Thank you for reading, even if there’s no sure-fire advice

3 thoughts on “High credit utilization, some high interest – but credit score not overly bad. How to attack debt in this situation?

  1. Peter Green

    While paying off your debt quickly is obviously desirable it is simply not going to be possible. Even with tight budgeting I think you will struggle to put more than £500 or so per month towards your debt.

    I would keep trying to move the highest interest debt onto something cheaper, be it a loan, a balance transfer credit card ( http://www.moneysavingexpert.com/credit-cards/balance-transfer-credit-cards#nofees ) etc.

    It is also worth looking at your current credit cards more carefully. Sometimes you may be able to get a balance transfer deal on an existing card by talking to the card issuer, then shuffle your debt around to take advantage of it ( http://www.moneysavingexpert.com/credit-cards/cut-credit-card-interest )

    Some think it’s taboo but in your position I would also be seriously considering if you have any friends and family who can lend you money at a less crippling interest rate.

  2. jkuz

    You need to pay off the entire balance of 7450 as soon as possible. This should be your primary financial goal at this point above anything else. A basic structure that you can follow is this:

    • Evaluate your income. It needs to increase, and you seem to agree that it can.
    • Cut expenses. Then cut more. You need to put all your expenses under a harsh light. If you are not tracking them with some sort of budget, start now. Then cut again.
    • Save a small amount in cash, like 1000 or maybe a bit less. This is to prevent you from going into more debt if you have an emergency expense. Do not spend this unless for emergencies!
    • Place all available income onto your debt as extra payments. Start with the highest interest, especially because all your balances are very similar.
    • (optionally) save up a few thousand while making minimum payments.
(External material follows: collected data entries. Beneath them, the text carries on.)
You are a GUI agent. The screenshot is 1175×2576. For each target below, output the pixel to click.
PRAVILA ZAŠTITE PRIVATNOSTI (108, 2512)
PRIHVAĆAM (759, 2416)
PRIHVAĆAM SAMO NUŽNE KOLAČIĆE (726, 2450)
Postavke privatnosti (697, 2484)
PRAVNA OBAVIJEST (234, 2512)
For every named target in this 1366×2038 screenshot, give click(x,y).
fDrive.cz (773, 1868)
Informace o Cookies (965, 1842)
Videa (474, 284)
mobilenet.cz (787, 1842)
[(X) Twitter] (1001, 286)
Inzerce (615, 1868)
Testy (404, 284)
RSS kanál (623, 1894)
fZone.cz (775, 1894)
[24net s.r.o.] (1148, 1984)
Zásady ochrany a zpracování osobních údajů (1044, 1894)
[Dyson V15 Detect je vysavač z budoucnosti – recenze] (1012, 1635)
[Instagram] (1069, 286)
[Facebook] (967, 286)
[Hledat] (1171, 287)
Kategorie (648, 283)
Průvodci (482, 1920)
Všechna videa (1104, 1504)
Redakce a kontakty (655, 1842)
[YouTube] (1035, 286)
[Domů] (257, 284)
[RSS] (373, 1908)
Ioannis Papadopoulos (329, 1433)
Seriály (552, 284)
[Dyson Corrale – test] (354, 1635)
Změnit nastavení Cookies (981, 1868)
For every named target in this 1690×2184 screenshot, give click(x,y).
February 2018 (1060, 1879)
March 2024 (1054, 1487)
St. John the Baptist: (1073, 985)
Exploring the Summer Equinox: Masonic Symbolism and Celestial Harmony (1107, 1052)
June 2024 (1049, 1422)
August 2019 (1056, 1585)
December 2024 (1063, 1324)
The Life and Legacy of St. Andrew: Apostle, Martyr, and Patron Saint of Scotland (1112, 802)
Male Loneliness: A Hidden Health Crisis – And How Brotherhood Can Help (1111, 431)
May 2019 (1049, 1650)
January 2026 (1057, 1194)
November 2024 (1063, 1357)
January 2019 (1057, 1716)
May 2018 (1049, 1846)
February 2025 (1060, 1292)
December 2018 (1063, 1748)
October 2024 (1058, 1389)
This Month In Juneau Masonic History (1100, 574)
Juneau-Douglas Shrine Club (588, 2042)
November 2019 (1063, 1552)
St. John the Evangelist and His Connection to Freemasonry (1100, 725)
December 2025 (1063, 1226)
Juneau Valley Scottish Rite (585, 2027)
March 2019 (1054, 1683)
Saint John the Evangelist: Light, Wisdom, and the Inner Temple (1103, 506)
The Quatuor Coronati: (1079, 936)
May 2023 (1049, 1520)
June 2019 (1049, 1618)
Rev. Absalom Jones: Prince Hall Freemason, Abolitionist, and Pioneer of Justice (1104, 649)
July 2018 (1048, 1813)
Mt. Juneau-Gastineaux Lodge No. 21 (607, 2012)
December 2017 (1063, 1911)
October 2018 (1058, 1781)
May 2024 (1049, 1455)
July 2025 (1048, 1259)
Sell or trade in the car if possible and purchase a cheaper vehicle.
    • Continue until credit debt is clear.

    Is the £1500 balance with the 39.9% interest rate the obvious starting point here?

    Yes, that is fine. But all the cards and overdraft debts need to be treated with the same urgency!

    What are the prospects for improving my credit score in say the next 6-12 months enough to get a 0% balance transfer or loan for consolidation?

    This should not be a primary concern of yours if you want to move on with your financial life. Debt consolidation will not help you achieve the goals you have described (home ownership, financial stability). If you follow the advice here, by the time you get to the point of being eligible, you may not see enough savings in interest to make it worth the hassle. Focus on the hard stuff and pay off the balances.

    Is that realistic, or am I looking at a longer term struggle?

    You are looking at a significant struggle. If it was easy you would not be asking this question! The length of time will be determined by your choices: how aggressively you will cut your lifestyle, take on extra jobs, and place additional payments on your debt.

    By being that extreme, you will actually start to see progress, which will be encouraging. If you go in half-committed, your progress will show as much and it will be demotivating. Much of your success will hinge on your mental and emotional toughness to push through the hard work of delaying pleasure and paying off these balances.

    That is just my personal experience, so you can take it or leave it. 🙂 The credit score will take care of itself if you follow this method, so don’t worry about it.

    Good Luck!

  3. Pete B.

    The bottom line is you have an income problem. Your car payment seems very high relative to your income and your income is very low relative to your debt. Can you work extra jobs or start a small business to get that income up?

    In the US it would be fairly easy to work some part time jobs to get that income up about 1000 per month. With that kind of difference you could have this all knocked out (except for the car) in about a year. Then, six months later you could be done with your car.

    Most of the credit repair places are ripoffs in the US and I suspect it is similar around the world.